Presumably to get The Dark Knight a PG-13 rating, violence on the human body is only described and not shown. The inanimate is ripped apart and exploded with something like affection, but blood takes place off-screen; except, I'm uncertain whether whatever cut Ledger took place on-screen or off-.

Reading what I have written, I notice that Ledger has stolen the focus of this review, much like he did The Dark Knight.



Big square Brendan Fraser and his big square head are often launched at obstacles physical and emotional, but, appealingly, he always manages to bust through unscathed. Gods and Monsters played on this quality of Fraser the best, but certainly Journey to the Center of the Earth is distinguished by having him in free fall the longest.
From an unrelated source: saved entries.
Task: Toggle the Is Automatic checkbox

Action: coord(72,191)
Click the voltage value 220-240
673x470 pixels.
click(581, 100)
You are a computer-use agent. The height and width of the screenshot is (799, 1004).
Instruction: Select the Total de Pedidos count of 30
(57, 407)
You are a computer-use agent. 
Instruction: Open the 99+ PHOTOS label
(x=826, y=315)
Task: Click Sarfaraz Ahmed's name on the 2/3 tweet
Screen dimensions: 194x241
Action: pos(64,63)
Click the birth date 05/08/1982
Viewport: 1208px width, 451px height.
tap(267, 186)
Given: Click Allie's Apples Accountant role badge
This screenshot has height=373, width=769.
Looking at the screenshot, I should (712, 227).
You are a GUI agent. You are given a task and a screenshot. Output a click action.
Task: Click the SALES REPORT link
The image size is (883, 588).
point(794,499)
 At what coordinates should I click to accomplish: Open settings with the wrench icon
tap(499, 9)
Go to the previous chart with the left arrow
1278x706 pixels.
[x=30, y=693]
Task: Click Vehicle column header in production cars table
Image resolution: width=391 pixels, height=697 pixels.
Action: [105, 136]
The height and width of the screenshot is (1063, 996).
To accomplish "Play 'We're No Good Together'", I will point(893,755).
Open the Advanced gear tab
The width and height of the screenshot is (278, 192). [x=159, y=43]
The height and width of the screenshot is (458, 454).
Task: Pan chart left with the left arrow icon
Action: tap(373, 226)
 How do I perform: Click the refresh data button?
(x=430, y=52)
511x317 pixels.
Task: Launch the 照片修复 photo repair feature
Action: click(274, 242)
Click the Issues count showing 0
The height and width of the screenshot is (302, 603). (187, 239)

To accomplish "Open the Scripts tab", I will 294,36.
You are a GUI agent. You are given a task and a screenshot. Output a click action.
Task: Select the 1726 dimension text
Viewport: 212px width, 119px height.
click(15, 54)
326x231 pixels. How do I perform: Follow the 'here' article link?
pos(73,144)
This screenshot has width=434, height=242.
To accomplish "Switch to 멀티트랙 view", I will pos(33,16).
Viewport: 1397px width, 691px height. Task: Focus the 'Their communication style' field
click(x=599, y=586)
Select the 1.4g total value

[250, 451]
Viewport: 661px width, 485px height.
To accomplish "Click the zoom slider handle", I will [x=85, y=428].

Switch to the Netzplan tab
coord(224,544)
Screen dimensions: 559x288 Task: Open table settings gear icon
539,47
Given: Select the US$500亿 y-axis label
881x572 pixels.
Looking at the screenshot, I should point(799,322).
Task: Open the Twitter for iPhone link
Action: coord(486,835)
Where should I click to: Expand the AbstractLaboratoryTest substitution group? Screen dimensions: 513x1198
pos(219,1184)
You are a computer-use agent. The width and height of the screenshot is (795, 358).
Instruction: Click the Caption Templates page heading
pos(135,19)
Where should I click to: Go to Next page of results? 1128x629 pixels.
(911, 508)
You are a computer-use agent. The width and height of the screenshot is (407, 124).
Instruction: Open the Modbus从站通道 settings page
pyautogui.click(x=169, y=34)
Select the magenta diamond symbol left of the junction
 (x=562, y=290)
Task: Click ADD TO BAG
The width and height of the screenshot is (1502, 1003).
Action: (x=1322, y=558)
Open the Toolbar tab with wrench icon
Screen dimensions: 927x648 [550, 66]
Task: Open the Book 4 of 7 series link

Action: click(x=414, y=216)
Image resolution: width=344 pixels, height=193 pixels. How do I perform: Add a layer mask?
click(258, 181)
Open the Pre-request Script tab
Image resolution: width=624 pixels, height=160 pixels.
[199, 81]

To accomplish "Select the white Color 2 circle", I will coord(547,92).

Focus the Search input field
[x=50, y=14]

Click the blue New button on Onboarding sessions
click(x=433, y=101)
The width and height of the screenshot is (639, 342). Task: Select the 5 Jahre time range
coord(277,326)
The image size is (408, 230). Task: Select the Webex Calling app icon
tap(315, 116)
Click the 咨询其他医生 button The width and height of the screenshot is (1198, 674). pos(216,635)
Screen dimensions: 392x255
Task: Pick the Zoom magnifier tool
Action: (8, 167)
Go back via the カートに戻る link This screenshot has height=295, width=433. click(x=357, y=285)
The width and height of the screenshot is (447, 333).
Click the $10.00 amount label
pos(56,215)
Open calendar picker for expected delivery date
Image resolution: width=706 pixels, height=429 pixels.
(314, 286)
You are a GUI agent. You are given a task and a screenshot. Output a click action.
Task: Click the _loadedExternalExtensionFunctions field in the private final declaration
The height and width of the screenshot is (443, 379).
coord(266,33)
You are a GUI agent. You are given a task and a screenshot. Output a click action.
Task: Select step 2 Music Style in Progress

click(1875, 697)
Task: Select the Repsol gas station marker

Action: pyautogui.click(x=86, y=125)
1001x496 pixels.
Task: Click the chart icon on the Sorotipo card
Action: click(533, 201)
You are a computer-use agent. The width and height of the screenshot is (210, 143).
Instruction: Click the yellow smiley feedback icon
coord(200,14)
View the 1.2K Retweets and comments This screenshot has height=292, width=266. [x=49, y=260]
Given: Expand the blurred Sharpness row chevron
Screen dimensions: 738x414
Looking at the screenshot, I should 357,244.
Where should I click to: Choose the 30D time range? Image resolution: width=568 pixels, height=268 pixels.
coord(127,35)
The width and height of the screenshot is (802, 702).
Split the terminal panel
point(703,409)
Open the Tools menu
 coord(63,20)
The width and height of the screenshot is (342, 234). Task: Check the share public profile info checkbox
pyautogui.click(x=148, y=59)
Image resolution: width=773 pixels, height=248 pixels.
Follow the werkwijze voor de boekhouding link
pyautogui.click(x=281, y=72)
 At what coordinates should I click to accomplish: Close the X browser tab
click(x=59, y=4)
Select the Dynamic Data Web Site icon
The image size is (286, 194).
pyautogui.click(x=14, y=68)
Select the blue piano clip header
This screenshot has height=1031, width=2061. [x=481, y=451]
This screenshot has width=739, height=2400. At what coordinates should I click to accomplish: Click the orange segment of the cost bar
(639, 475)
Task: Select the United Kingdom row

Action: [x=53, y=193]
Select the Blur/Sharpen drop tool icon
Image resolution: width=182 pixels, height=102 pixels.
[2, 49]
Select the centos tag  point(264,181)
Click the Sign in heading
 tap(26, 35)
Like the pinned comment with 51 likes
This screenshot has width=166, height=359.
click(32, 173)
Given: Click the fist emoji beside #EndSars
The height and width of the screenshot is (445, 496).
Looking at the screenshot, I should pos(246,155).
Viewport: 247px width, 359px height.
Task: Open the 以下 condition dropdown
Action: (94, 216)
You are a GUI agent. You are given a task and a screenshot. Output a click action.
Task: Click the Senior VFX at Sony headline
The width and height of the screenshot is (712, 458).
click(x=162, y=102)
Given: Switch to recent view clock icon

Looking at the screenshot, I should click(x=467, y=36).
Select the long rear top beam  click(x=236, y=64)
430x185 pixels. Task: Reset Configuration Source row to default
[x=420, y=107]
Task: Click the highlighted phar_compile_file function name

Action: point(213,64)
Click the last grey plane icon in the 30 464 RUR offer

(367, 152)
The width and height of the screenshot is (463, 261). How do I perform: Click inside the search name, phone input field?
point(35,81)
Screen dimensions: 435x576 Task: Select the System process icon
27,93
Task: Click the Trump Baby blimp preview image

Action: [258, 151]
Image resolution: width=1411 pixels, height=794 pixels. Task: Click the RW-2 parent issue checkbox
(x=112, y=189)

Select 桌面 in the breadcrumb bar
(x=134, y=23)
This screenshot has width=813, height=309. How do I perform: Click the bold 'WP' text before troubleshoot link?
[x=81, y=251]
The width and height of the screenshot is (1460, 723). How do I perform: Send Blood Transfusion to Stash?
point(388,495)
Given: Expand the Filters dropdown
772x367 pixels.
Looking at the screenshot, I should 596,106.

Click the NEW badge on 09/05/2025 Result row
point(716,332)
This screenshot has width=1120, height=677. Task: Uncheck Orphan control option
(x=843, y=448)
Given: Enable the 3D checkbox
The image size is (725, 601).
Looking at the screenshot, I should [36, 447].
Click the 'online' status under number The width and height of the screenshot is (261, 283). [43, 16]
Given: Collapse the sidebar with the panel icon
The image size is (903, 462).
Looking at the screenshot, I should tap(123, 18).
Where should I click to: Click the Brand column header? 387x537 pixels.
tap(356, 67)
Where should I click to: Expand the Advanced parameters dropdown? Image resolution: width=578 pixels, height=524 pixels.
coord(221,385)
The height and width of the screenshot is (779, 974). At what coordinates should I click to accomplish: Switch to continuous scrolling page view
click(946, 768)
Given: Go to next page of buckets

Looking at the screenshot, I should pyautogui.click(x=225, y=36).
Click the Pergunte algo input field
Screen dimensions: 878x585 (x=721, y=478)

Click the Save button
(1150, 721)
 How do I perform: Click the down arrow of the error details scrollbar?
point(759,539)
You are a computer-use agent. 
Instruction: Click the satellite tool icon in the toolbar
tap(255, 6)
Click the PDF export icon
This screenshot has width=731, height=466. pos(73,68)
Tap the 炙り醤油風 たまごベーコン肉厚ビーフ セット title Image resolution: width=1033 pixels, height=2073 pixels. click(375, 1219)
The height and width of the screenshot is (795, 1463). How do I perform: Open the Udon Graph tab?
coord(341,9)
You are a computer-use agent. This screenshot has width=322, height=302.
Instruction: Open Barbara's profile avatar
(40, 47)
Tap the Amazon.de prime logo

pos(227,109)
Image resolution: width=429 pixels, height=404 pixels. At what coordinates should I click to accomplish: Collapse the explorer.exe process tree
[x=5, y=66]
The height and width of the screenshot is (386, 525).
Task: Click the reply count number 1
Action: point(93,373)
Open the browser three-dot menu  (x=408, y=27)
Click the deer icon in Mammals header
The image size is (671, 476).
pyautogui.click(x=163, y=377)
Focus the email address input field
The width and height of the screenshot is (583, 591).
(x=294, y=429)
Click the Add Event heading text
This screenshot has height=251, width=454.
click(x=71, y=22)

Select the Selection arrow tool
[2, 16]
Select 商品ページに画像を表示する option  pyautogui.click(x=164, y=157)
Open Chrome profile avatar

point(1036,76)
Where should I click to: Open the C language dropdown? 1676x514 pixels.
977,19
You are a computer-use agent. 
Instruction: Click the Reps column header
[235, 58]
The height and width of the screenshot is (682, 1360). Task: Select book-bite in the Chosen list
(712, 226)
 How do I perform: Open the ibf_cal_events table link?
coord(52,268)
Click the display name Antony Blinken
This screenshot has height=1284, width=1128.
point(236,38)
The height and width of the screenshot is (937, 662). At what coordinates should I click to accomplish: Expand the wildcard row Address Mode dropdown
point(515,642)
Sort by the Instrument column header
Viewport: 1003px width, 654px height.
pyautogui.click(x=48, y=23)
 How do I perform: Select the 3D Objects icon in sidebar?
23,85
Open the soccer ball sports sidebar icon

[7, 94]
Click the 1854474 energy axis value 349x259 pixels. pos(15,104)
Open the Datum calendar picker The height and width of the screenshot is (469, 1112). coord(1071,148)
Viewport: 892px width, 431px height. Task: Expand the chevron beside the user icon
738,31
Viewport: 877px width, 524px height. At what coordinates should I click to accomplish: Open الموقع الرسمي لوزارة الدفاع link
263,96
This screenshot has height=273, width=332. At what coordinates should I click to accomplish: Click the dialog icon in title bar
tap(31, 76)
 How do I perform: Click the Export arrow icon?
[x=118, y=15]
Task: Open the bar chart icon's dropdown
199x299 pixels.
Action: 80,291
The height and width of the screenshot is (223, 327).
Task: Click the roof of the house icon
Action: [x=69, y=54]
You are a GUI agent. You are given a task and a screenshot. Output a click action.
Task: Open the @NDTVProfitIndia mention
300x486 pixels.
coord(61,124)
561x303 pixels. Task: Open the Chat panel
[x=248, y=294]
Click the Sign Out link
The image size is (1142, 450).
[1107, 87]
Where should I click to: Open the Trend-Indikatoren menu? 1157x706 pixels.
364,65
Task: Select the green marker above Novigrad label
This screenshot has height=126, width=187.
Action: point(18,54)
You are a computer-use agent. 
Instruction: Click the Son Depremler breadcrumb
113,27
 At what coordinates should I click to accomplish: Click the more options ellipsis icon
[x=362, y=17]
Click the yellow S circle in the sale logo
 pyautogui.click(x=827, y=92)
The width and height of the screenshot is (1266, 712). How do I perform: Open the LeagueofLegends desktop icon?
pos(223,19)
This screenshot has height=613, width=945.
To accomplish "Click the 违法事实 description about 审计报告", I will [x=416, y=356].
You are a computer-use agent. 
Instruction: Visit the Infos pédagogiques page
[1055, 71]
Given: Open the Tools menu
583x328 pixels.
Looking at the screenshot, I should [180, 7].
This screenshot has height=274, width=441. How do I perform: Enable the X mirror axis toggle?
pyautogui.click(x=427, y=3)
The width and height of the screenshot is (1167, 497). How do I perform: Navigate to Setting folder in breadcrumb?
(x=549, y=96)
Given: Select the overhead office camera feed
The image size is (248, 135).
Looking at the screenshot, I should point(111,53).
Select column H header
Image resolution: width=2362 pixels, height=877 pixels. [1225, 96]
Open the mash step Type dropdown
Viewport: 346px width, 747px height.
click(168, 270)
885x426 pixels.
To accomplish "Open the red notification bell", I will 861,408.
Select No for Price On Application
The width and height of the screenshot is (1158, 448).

At certain theaters Journey to the Center of the Earth is presented in 3D, a gimmick that helps the film along. In response to the rise of T.V. in the 50s, Hollywood screens got bigger and productions grew more elaborate. Perhaps, with the rise of piracy, we are witnessing similar tactics with the upcoming group of films in IMAX or 3D. Of these strategies, IMAX is likely to be the more fruitful because 3D technology can't currently present objects as rounded, instead the image is composed of a sequence of planes at different distances from the viewer (i.e. foreground, middleground, background) reminding me of paper cutouts composing a diorama. On the other hand, only 3D startles with objects appearing immediately next to one's face.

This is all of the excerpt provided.